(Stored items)

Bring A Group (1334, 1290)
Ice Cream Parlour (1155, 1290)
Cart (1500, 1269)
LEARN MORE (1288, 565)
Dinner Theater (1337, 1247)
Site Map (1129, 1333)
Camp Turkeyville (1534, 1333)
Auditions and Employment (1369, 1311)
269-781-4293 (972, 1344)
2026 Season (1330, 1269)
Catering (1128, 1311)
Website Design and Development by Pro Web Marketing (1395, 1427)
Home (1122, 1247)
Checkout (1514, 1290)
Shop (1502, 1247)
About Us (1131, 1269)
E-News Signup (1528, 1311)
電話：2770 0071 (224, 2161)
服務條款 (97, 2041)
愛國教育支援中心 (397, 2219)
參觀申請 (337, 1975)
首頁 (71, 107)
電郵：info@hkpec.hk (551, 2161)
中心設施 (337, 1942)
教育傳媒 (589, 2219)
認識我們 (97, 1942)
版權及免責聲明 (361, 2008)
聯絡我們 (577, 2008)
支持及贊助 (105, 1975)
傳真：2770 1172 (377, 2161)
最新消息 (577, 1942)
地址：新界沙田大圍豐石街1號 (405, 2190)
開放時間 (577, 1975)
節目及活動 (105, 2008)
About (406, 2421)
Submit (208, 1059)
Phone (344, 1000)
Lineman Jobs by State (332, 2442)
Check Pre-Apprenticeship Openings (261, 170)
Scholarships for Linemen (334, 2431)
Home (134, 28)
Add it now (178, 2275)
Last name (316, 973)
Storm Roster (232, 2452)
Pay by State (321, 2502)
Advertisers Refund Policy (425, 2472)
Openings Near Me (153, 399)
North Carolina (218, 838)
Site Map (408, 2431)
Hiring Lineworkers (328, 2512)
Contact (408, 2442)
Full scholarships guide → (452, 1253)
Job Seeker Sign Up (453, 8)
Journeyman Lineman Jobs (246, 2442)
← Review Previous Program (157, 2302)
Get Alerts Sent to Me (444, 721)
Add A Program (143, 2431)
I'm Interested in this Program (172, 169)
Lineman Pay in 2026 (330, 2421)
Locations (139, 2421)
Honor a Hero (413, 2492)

What is expected – The records shown above must be returned in full, exactly as written.

Solution to this problem –
Bring A Group (1334, 1290)
Ice Cream Parlour (1155, 1290)
Cart (1500, 1269)
LEARN MORE (1288, 565)
Dinner Theater (1337, 1247)
Site Map (1129, 1333)
Camp Turkeyville (1534, 1333)
Auditions and Employment (1369, 1311)
269-781-4293 (972, 1344)
2026 Season (1330, 1269)
Catering (1128, 1311)
Website Design and Development by Pro Web Marketing (1395, 1427)
Home (1122, 1247)
Checkout (1514, 1290)
Shop (1502, 1247)
About Us (1131, 1269)
E-News Signup (1528, 1311)
電話：2770 0071 (224, 2161)
服務條款 (97, 2041)
愛國教育支援中心 (397, 2219)
參觀申請 (337, 1975)
首頁 (71, 107)
電郵：info@hkpec.hk (551, 2161)
中心設施 (337, 1942)
教育傳媒 (589, 2219)
認識我們 (97, 1942)
版權及免責聲明 (361, 2008)
聯絡我們 (577, 2008)
支持及贊助 (105, 1975)
傳真：2770 1172 (377, 2161)
最新消息 (577, 1942)
地址：新界沙田大圍豐石街1號 (405, 2190)
開放時間 (577, 1975)
節目及活動 (105, 2008)
About (406, 2421)
Submit (208, 1059)
Phone (344, 1000)
Lineman Jobs by State (332, 2442)
Check Pre-Apprenticeship Openings (261, 170)
Scholarships for Linemen (334, 2431)
Home (134, 28)
Add it now (178, 2275)
Last name (316, 973)
Storm Roster (232, 2452)
Pay by State (321, 2502)
Advertisers Refund Policy (425, 2472)
Openings Near Me (153, 399)
North Carolina (218, 838)
Site Map (408, 2431)
Hiring Lineworkers (328, 2512)
Contact (408, 2442)
Full scholarships guide → (452, 1253)
Job Seeker Sign Up (453, 8)
Journeyman Lineman Jobs (246, 2442)
← Review Previous Program (157, 2302)
Get Alerts Sent to Me (444, 721)
Add A Program (143, 2431)
I'm Interested in this Program (172, 169)
Lineman Pay in 2026 (330, 2421)
Locations (139, 2421)
Honor a Hero (413, 2492)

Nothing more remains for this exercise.